The Story
Why it exists.
The beginning
In 1889, Aimé Guerlain composed Jicky. It was a fragrance that wore both the cool, herbal structure of a French fougère and the warm, resinous depth of an oriental. The composition is one of the oldest in continuous production anywhere in the world, still recognizably itself after 135 years. Opening with bright citrus and aromatic rosemary, it shifts quickly into a heart where lavender and coumarin play against herbal and floral notes. The drydown reveals a warm oriental base where vanilla, benzoin, and tonka bean unfold slowly, their sweetness balanced by animalic undertones of civet and ambergris that cling close to the skin.

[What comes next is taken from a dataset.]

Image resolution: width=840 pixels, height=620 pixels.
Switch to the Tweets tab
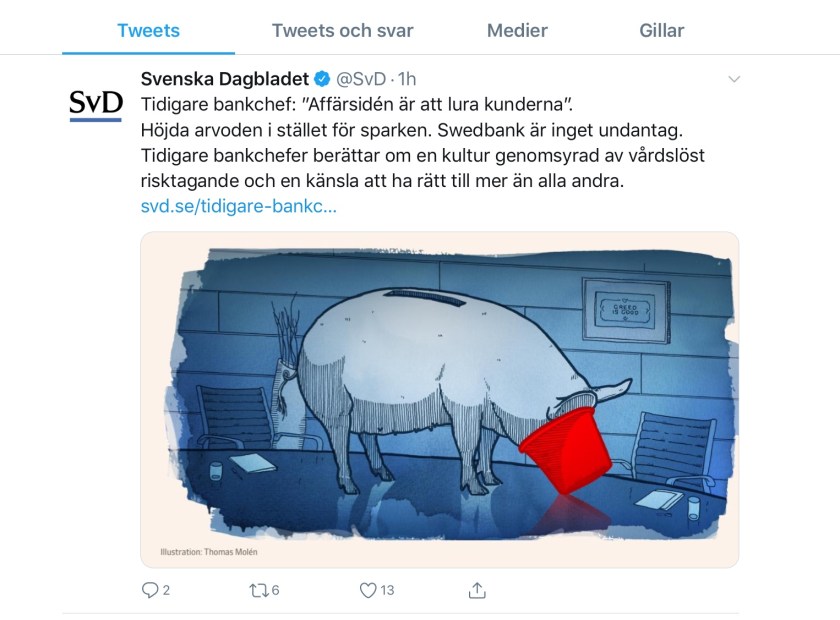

What makes Jicky's structure remarkable is the way it positioned lavender against a warm oriental base of vanilla, benzoin, and tonka bean. The fragrance also incorporated synthetic vanillin alongside natural ingredients. The result is a composition that reads as both ancient and modern, rooted in traditional French perfumery while quietly signaling where the industry was heading. The interplay between herbal lavender and sweet oriental base creates a tension that gives the fragrance its distinctive character, a back-and-forth between cool and warm that evolves throughout the wear.
The evolution
The opening hits first with citrus and rosemary. Bergamot and lemon lift the top while the herbal note from rosemary grounds it from the start. Within minutes, the heart takes over: cold orris root and vetiver shaded by rose and jasmine, cool and root-like. Then the base arrives. Vanilla and tonka bean build slowly, warm and powdery, as the cool heart fades. Civet and ambergris arrive late, adding an animalic depth that sits close to the skin. The drydown holds for hours, vanilla, leather, and something animalic that doesn't so much project as it clings. On skin, it becomes part of you, its warmth emerging gradually as the initial citrus brightness softens into the oriental foundation beneath.
Cultural impact
Jicky holds a specific place in fragrance history as one of the oldest continuously produced perfumes in the world, a living document of what the Guerlain house was building in 1889. Its structure influenced generations of perfumers who followed, finding in its combination of herbal and oriental elements a template they could adapt and reinterpret. The fragrance opens with citrus and rosemary, moves through a cool, root-shaded heart of orris and vetiver, and settles into a warm vanilla and tonka bean base with animalic undertones. That is the mark of a fragrance that became architecture.